ABSTRACT

In May 1850, Elizabeth Gaskell wrote to Lady Kaye-Shuttleworth, 'I am always glad and thankful to Him that I am a wife and mother and that I am so happy in the performance of those clear and defined duties' .1 This declaration takes us straight to the most obvious difference between Gaskell and the other women novelists examined in this study: she actually participated in the 'norm' of female experience about which they could write only at second-hand; her conviction that marriage and motherhood represent the apotheoses of womanly fulfilment thus carries the weight of personal validation. Gaskell seems largely to have escaped the emotional crises and rolequestioning which affected many of her female contemporaries. Basically stable and optimistic by nature, she married early, and her union with William Gaskell, despite later laboured interpretations to prove the contrary,2 was on the whole successful.

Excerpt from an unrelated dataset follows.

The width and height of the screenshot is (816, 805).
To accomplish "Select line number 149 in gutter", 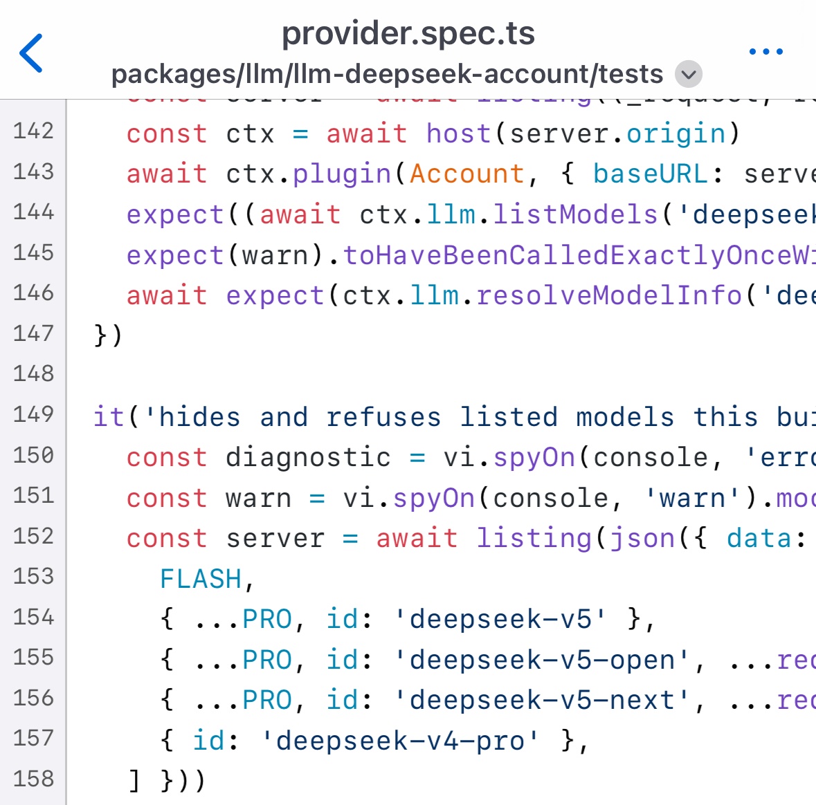I will tap(33, 414).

If, as seems a reasonable assumption, Gaskell's fictional portrayals of unhappy marriages indicate her recognition that matrimony as an institution has its limitations, this is not to say that she was dissatisfied with her own state. Her rueful remarks about William's reserve and his unwillingness to be bothered with domestic tribulations or family arrangements-even her well-known account of how he 'composedly buttoned . . . up in his pocket the proceeds of Lizzie Leigh3 - hardly negate the very powerful sense of contentment which emanates generally from her letters. Her warm concern for her children, also described so delightfully in her correspondence, reinforces this image of her and gives small grounds for theories of her unwilled or resented 'relativity'.